WASHINGTON — The Supreme Court on Wednesday rejected a petition from the Biden administration seeking to revive the latest plan to address federal student loan debt.
The court, in a brief order, denied an emergency request by the administration to lift a nationwide injunction imposed by an appeals court. There were no dissents.
The order said the appeals court currently handling the case should “issue its decision with due expediency.”
The Education Department issued a regulation ending its Savings for Valuable Education, or SAVE, plan in July 2023, a month after the Supreme Court ruled that the administration lacked the authority to implement President Joe Biden’s previous loan forgiveness program.
The new effort, like the previous one, was challenged by several conservative-leaning states led by Missouri.
Representatives for the Missouri Department of Education and attorney general did not immediately respond to a request for comment.
The new proposal contains several provisions, including one that would limit the amount that individuals must repay on college loans to 5% of income. Previously, the limit was 10%.
Opponents say it would require spending of up to $475 billion that was not authorized by Congress. They say it should be blocked for the same reason the Supreme Court blocked Biden’s previous plan.
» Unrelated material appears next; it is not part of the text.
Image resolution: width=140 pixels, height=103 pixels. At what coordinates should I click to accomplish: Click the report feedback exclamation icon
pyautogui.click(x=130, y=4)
Under the “significant issues” doctrine espoused by the Court’s conservative justices, federal agencies cannot initiate sweeping new policies that have significant economic effects without express authorization from Congress.
The states argued in court papers that the Biden administration’s “assertion of unlimited authority to cancel every penny of every loan is astonishing.”
Other provisions of the new plan would set limits on accrued interest and shorten the repayment period for certain small loans, allowing them to be forgiven later.
The states filed a lawsuit in April seeking to block the plan, and a federal judge in Missouri ruled only that the shortened payment proposal should be put on hold.
But in an Aug. 9 decision, the St. Louis-based Eighth U.S. Circuit Court of Appeals issued a broader injunction suspending other provisions.
In court documents, Attorney General Elizabeth Prelogar said the changes in payment amounts are allowed under a 1993 federal law, which says the Department of Education can determine the “appropriate portion” of income to calculate payment amounts and set payment deadlines.
She said the “extremely broad” appellate court order goes beyond the new plan and blocks implementation of previous changes to repayment terms dating back to 1994, “thus disrupting the established expectations of borrowers who have made payments for years or even decades.”
About 8 million people are already enrolled in the SAVE plan, with other provisions previously in place that have allowed reimbursement amounts to be reduced.
The plan has also been challenged in other courts, and judges have blocked parts of it, but the 8th Circuit’s decision has made those cases less relevant.
For that reason, the Supreme Court on Wednesday rejected a separate request filed by a different group of states challenging the plan.